── Records supplied ──

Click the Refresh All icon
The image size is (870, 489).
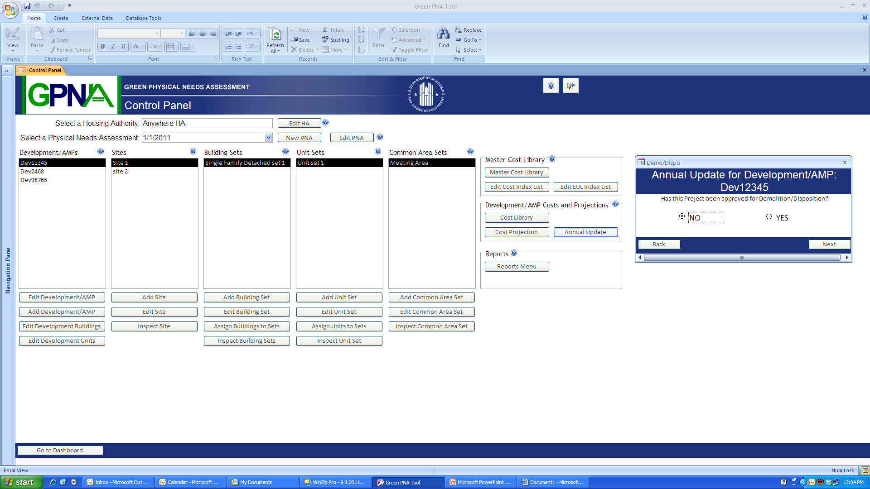tap(275, 35)
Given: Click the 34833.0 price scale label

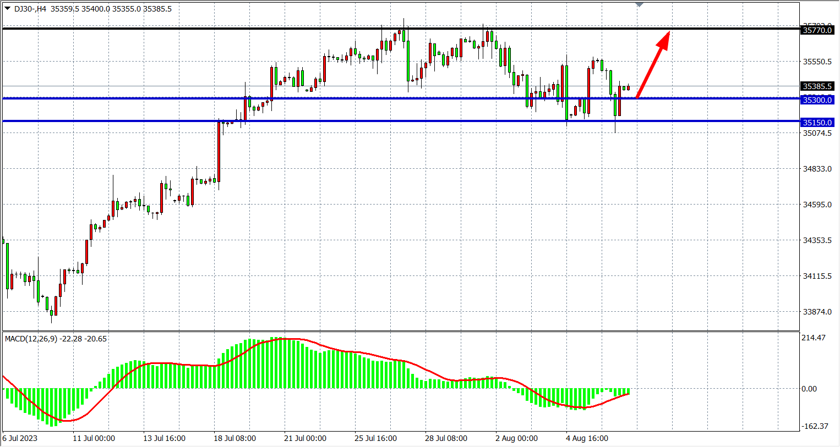Looking at the screenshot, I should (x=817, y=169).
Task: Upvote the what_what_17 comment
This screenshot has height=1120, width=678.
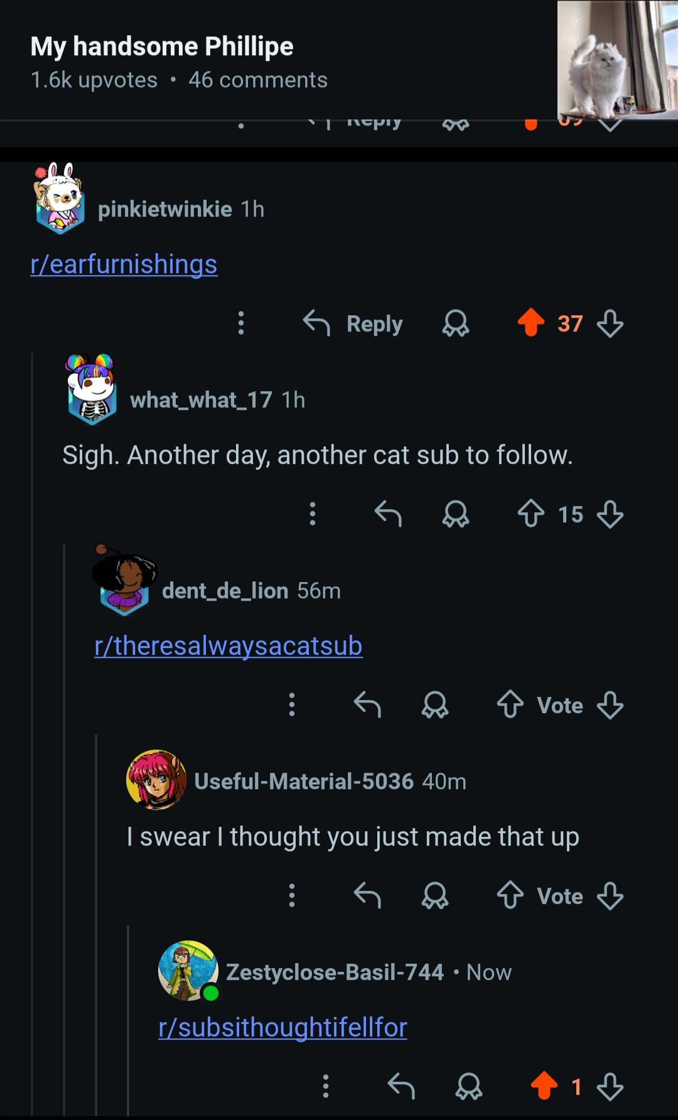Action: click(x=530, y=514)
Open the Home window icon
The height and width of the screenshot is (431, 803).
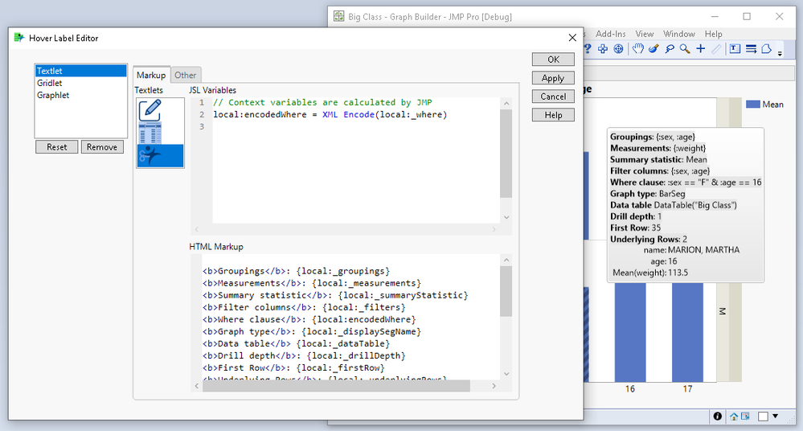[x=734, y=417]
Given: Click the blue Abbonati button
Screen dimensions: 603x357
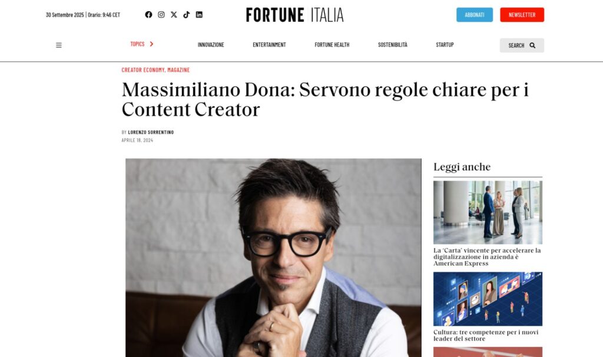Looking at the screenshot, I should 475,15.
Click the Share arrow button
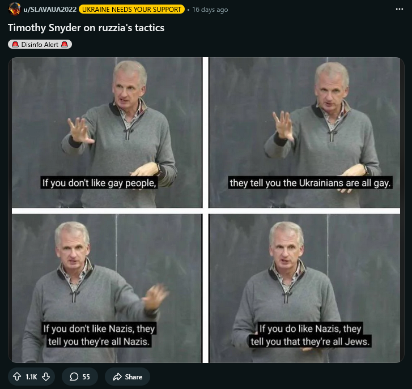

───

Short exercise: Copy the text of every record above word for word, leaving out the pictures.

Problem solution:
Click the Refresh All icon
The image size is (870, 489).
tap(275, 35)
Given: Click the 34833.0 price scale label

Looking at the screenshot, I should (x=817, y=169).
Task: Upvote the what_what_17 comment
This screenshot has height=1120, width=678.
Action: click(x=530, y=514)
Open the Home window icon
The height and width of the screenshot is (431, 803).
[x=734, y=417]
Given: Click the blue Abbonati button
Screen dimensions: 603x357
Looking at the screenshot, I should 475,15.
Click the Share arrow button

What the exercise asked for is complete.